Eu lhe dou um sorriso fraco e brincalhão. A festa. Meu aniversário. O champanhe tinha um gosto estranho. "Onde estou?", pergunto, minha voz rouca. Tento injetar um pouco de humor, para provocá-lo. "E quem sou eu?"
Seu rosto congela. Ele não ri. Ele não corre para o meu lado e me chama de sua querida Júlia.
Ele apenas encara, seus olhos dardejando do meu rosto para o médico e de volta. A hesitação dura apenas um segundo, mas parece uma eternidade.
Então ele empurra a cadeira para trás, o som arranhando o chão, e sai correndo do quarto.
Ouço sua voz frenética no corredor, abafada, mas urgente. "Intoxicação por álcool pode causar amnésia? É possível?"
O médico dá uma resposta vaga e evasiva.
A voz de Caio baixa, mas as palavras são nítidas, claras. "Tragam Léo Ferreira para o hospital. Agora."
Léo Ferreira. O chefão do Grupo Ferreira. O mais jovem na história da família, um homem cuja reputação foi construída sobre uma eficiência implacável e uma brutalidade silenciosa. Seu nome paira no ar como cheiro de pólvora. Ele é o homem que vem tentando demolir o último legado da minha família, o Casarão dos Oliveira, nos últimos três anos. Meu inimigo.
Quando Caio volta, ele evita meus olhos. Ele me diz que meu nome é Júlia. Ele me diz que Léo Ferreira é meu noivo. Ele me diz que vamos nos casar.
Por um segundo, acho que ele está entrando na minha brincadeira. Uma brincadeira cruel e estranha, mas uma brincadeira.
Então Viviane Gomes, minha melhor amiga, a garota que eu considerava uma irmã, entra. Ela não está olhando para mim. Sua mão está entrelaçada no braço de Caio, a cabeça apoiada em seu ombro. Parecem uma pintura de um casal perfeito e apaixonado.
O ar some dos meus pulmões. A brincadeira acabou.
Caio deve ver a confusão no meu rosto, porque ele passa a mão pelo cabelo e praticamente foge do quarto de novo. Desta vez, ele encontra Léo Ferreira no corredor. Ele nem se dá ao trabalho de baixar a voz.

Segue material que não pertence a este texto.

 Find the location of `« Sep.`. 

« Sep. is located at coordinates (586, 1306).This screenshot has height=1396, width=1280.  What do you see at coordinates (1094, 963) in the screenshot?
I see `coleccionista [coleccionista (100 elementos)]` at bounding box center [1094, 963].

"Ela acha que você é o noivo dela", diz Caio, e posso ouvir a excitação mal disfarçada em sua voz. É uma nota brilhante e aguda de pura alegria. "O médico disse que provavelmente é temporário. Apenas entre na onda."
A voz de Léo é um ronco baixo, carregado de uma impaciência que parece uma ameaça física. "E por que eu deveria me envolver nessa farsa?"

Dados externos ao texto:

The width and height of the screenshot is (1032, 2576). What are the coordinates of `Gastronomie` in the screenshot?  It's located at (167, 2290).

"Por favor, Léo", Caio implora, sua voz baixando para um sussurro conspiratório. "Só me faça este favor. Ela tem me deixado louco com toda essa conversa de casamento. Preciso de um tempo."
Léo bufa, um som de puro desdém. Ouço seus passos se virando para ir embora.

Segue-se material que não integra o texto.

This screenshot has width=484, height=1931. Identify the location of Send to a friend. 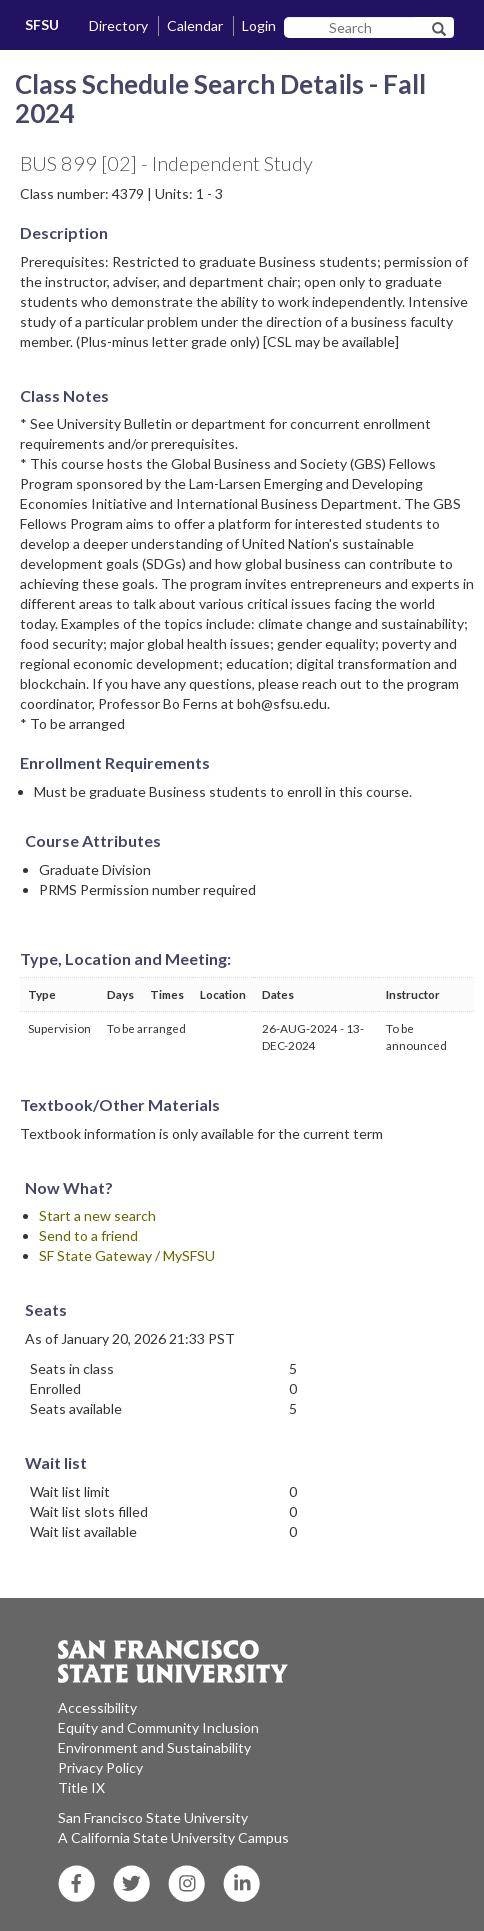
(88, 1235).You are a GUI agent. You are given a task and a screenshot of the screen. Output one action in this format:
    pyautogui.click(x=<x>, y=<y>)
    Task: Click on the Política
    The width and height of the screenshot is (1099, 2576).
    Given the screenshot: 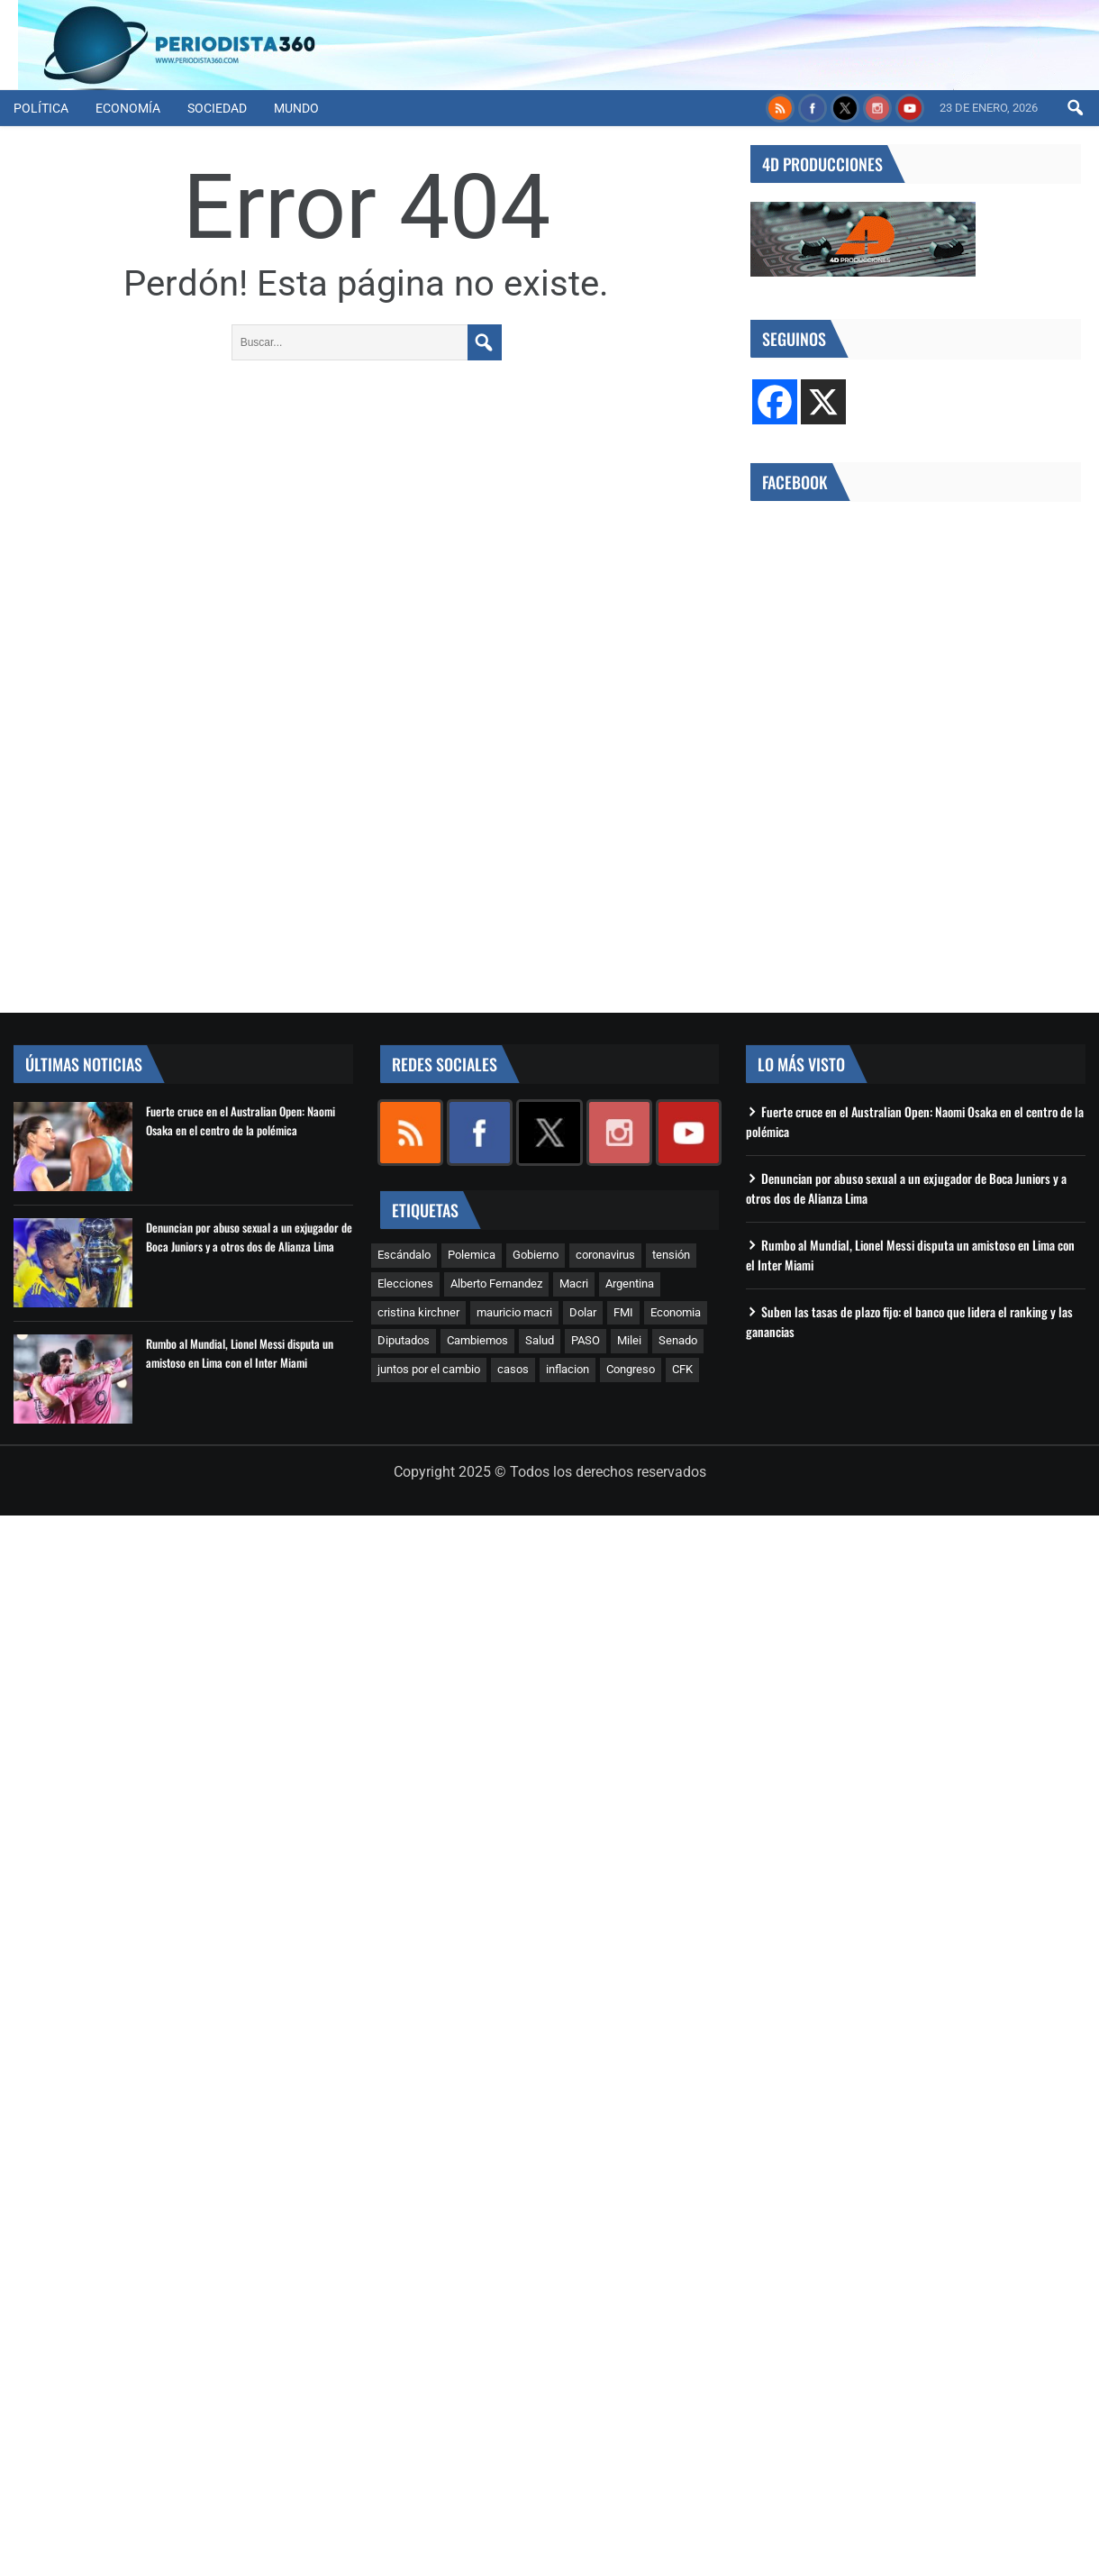 What is the action you would take?
    pyautogui.click(x=41, y=108)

"Espere!" Caio o agarra. "Eu tenho outra pessoa para manter feliz. Vou fazer valer a pena pra você."
Agarro os lençóis finos do hospital, meus nós dos dedos brancos. O quarto estéril de repente parece um caixão.
"Pense nisso", Caio insiste, sua voz escorregadia de tentação. "Como 'noivo' dela, você pode finalmente fazer com que ela assine o acordo de demolição do Casarão dos Oliveira. Ela fará qualquer coisa por você."
Meu coração, que era um navio solitário jogado em uma tempestade, se transforma em uma pilha de cinzas frias e mortas. O homem que eu amava, a mulher em quem confiava. Eles não apenas me traíram. Eles tentaram me apagar.
A porta se abre. Caio, Léo e Viviane entram.
Caio vê meus olhos abertos e congela. Ele dá um empurrão forte em Léo.
"Seu nome é Júlia", ele repete, a voz alta e quebradiça. "Ele é seu noivo. Vocês vão se casar em breve." Ele gesticula entre si e Léo. "Eu sou primo dele. Seremos família em breve."
Viviane dá um passo à frente, o braço entrelaçado ao dele, um gesto casual e possessivo. Um lampejo de culpa cruza o rosto de Caio antes que ele componha suas feições em uma máscara de indiferença.
O último pingo de esperança em meu peito morre. Há apenas uma dor que vem a cada respiração, aguda e constante.
Eu me recomponho. Levanto a cabeça. Olho para além de Caio, para além de Viviane, e fixo meus olhos no homem mais perigoso da cidade.
Um leve sorriso toca meus lábios. "Só você me parece familiar", digo a Léo Ferreira, minha voz uma coisa suave e quebrada.
Sua testa se franze. Seus olhos escuros e penetrantes me examinam, como se tentassem descascar as camadas dessa mentira e encontrar a verdade.
Eu me movo, me esforçando para sentar, o movimento enviando uma pontada de dor pelo meu corpo.
Meu olhar nunca deixa o dele.
"Noivo", digo, a palavra com gosto de veneno e oportunidade. "Me desculpe, esqueci seu nome. Me leve pra casa."